Bill Pulte è pronto ad assumere il ruolo di direttore ad interim dell'Intelligence Nazionale dopo che il presidente Trump ha bloccato gli sforzi dei repubblicani del Senato per confermare Jay Clayton per la posizione.
Questa mossa consente a Pulte di accedere a dati sensibili dell'intelligence statunitense, il che ha suscitato timori tra i legislatori che potrebbe abusare di queste informazioni contro gli avversari politici.
Le azioni di Trump complicano anche la riautorizzazione della Sezione 702 del Foreign Intelligence Surveillance Act (FISA), poiché i Democratici hanno promesso di opporsi a qualsiasi estensione mentre Pulte rimane nel ruolo.
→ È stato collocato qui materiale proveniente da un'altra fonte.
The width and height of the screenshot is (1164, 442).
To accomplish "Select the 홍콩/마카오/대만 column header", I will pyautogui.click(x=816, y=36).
Il leader della maggioranza al Senato, John Thune, ha indicato che l'impegno di Trump verso Pulte ha bloccato il processo di nomina per Clayton, il che avrebbe potuto facilitare un accordo bipartisan su FISA.
I critici, incluso il senatore Mark Warner, hanno etichettato Pulte come una minaccia per la sicurezza nazionale, citando la sua mancanza di esperienza e le azioni precedenti che hanno preso di mira gli avversari di Trump. La situazione ha creato un'impasse politica, con alcuni legislatori che esortano Trump a riconsiderare la sua posizione per evitare di compromettere la sicurezza nazionale.
Il conflitto in corso evidenzia la relazione controversa tra il ramo esecutivo e il Congresso riguardo alla sicurezza nazionale e alla supervisione dell'intelligence.